Aesthetically Relevant Image Captioning
- URL: http://arxiv.org/abs/2211.15378v1
- Date: Fri, 25 Nov 2022 14:28:10 GMT
- Title: Aesthetically Relevant Image Captioning
- Authors: Zhipeng Zhong, Fei Zhou and Guoping Qiu
- Abstract summary: We study image AQA and IAC together and present a new IAC method termed Aesthetically Relevant Image Captioning (ARIC)
ARIC includes an ARS weighted IAC loss function and an ARS based diverse aesthetic caption selector (DACS)
We show that texts with higher ARS's can predict the aesthetic ratings more accurately and that the new ARIC model can generate more accurate, aesthetically more relevant and more diverse image captions.

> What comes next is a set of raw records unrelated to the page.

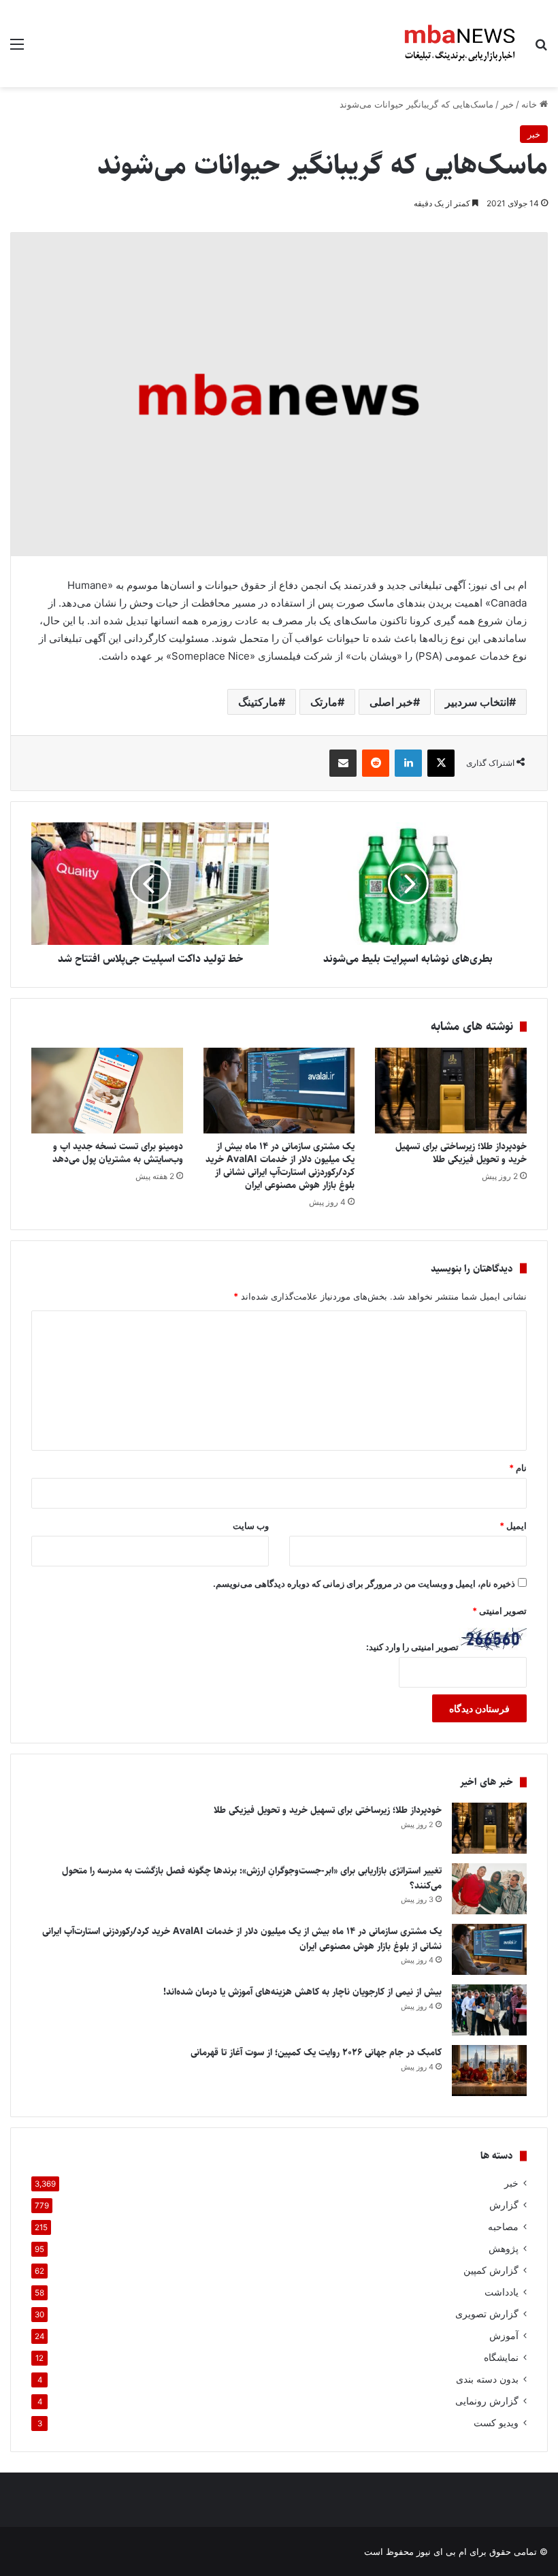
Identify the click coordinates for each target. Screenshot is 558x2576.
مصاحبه (503, 2226)
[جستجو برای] (541, 48)
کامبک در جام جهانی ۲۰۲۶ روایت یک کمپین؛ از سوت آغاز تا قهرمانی (316, 2052)
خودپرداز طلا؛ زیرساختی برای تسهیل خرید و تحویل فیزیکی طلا (461, 1153)
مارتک (324, 702)
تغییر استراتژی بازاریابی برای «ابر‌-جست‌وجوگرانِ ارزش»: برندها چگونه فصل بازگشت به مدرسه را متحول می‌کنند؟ (252, 1878)
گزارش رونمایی (487, 2401)
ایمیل (513, 1525)
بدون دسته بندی (487, 2379)
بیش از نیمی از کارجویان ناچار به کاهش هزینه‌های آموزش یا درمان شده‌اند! (302, 1991)
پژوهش (504, 2248)
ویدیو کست (496, 2422)
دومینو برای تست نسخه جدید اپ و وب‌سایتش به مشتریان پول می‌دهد (117, 1153)
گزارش (504, 2205)
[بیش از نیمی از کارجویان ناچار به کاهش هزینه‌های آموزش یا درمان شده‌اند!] (489, 2009)
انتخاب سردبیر (477, 702)
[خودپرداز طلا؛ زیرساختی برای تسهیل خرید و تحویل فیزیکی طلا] (451, 1090)
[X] (441, 763)
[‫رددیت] (375, 763)
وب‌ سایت (251, 1525)
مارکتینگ (258, 702)
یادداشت (502, 2292)
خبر (507, 104)
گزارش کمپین (491, 2270)
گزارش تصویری (487, 2313)
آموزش (504, 2335)
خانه (530, 104)
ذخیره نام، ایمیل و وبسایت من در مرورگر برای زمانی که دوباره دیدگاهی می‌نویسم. (364, 1583)
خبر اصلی (391, 702)
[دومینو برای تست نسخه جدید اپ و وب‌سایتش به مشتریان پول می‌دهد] (107, 1090)
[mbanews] (460, 44)
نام (518, 1467)
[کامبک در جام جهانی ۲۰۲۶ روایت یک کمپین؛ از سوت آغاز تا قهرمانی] (489, 2070)
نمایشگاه (501, 2357)
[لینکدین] (408, 763)
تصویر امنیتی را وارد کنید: (412, 1646)
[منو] (17, 48)
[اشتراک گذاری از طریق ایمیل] (343, 763)
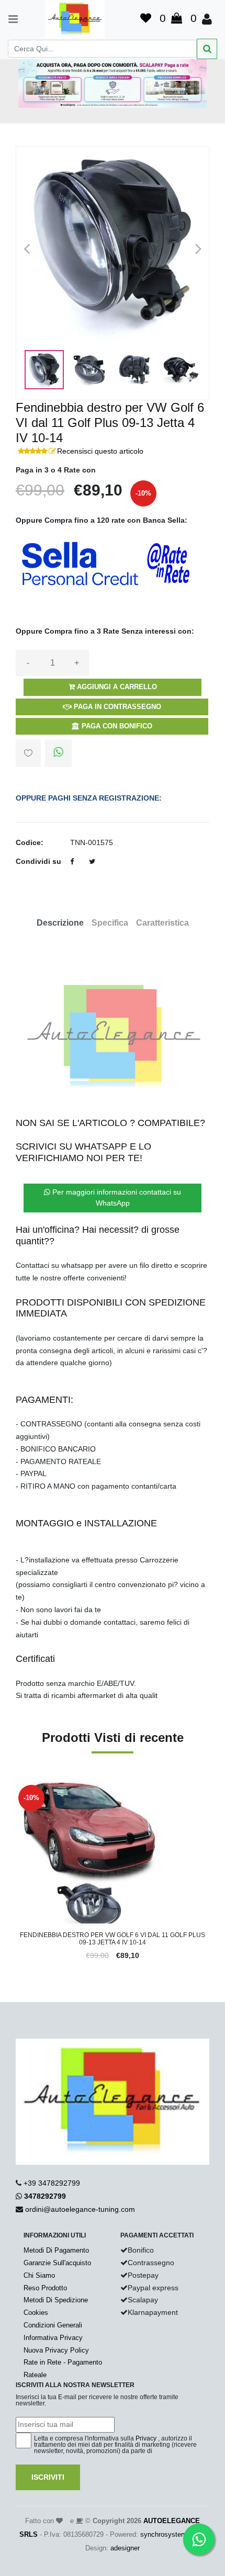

- Score: 17.081262827258943
- License: http://creativecommons.org/licenses/by-nc-nd/4.0/
- Abstract: Image aesthetic quality assessment (AQA) aims to assign numerical aesthetic
ratings to images whilst image aesthetic captioning (IAC) aims to generate
textual descriptions of the aesthetic aspects of images. In this paper, we
study image AQA and IAC together and present a new IAC method termed
Aesthetically Relevant Image Captioning (ARIC). Based on the observation that
most textual comments of an image are about objects and their interactions
rather than aspects of aesthetics, we first introduce the concept of Aesthetic
Relevance Score (ARS) of a sentence and have developed a model to automatically
label a sentence with its ARS. We then use the ARS to design the ARIC model
which includes an ARS weighted IAC loss function and an ARS based diverse
aesthetic caption selector (DACS). We present extensive experimental results to
show the soundness of the ARS concept and the effectiveness of the ARIC model
by demonstrating that texts with higher ARS's can predict the aesthetic ratings
more accurately and that the new ARIC model can generate more accurate,
aesthetically more relevant and more diverse image captions. Furthermore, a
large new research database containing 510K images with over 5 million comments
and 350K aesthetic scores, and code for implementing ARIC are available at
https://github.com/PengZai/ARIC.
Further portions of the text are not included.